[prev in list] [next in list] [prev in thread] [next in thread] 

List:       koffice-devel
Subject:    Re: Quick question
From:       Jos van den Oever <jos.van.den.oever () kogmbh ! com>
Date:       2010-08-24 14:30:21
Message-ID: 201008241630.21479.jos.van.den.oever () kogmbh ! com
[Download RAW message or body]

On Tuesday, August 24, 2010 16:18:10 pm Dr. Robert Marmorstein wrote:
> > The overhead of sending complete ODF documents doing real-time editing is
> > often too large. So many implementations send 'patches' to and fro. The
> > format of the patches should be agreed upon. Operational transforms is a
> > way to create patches that are pretty good for merging on trees that have
> > changed in the meantime and also quite efficient in a wire protocol.
> > 
> > Cheers,
> > Jos
> 
> This is a problem I have been thinking about recently -- but for a
> different reason.  I am using "Unison" to synchronize files on various
> computers with my USB key.  Unfortunately, while unison can show a diff of
> two text files, it can't do anything with ODF documents.  I have a lot of
> old ODF documents floating around that I would like to be able to compare
> with each other.  There is an "xmldiff" program floating around, but it
> would take a lot of work to make it usable on ODF files.
> 
> This idea of using "patches" to handle collaboration might work really well
> with an "odfdiff" kind of utility that would make it easy to display the
> differences between two ODF documents.

There is a difference between showing differences between documents and creating 
and applying patches. For the former, more work must be done than for the 
latter, since the latter assumes a very similar working copy.

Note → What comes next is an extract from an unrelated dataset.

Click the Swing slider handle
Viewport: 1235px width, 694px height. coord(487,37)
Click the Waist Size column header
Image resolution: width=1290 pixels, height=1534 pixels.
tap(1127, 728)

To display differences between XML files, you will first have to canonicalize 
them [1]. That means, formatting them in a standard way amongst other things 
by ordering the attributes in elements and doing whitespace normalization.

For ODF, there are more things to do before you can compare two documents. 
You'd have to order all elements, for which the order does not normally 
matter, e.g. style definitions, in a standardized way. Also cross-references 
like names of automatic styles would have to be normalized. If two automatic 
styles P1 and P2 have their names swapped in two versions, but are not altered 
and applied to the same paragraphs, you do not want your diff tool to mention 
them.
Then you need to compare embedded files, but that's not such a big problem.

A tool to do these comparisons would indeed be very useful. Not just for you 
synchronization needs, but also to check roundtrip accuracy of koffice.

[1] http://www.w3.org/TR/xml-c14n11/

-- 
Jos van den Oever, software architect
+49 391 25 19 15 53
http://kogmbh.com/legal/
_______________________________________________
koffice-devel mailing list
koffice-devel@kde.org
https://mail.kde.org/mailman/listinfo/koffice-devel
[prev in list] [next in list] [prev in thread] [next in thread] 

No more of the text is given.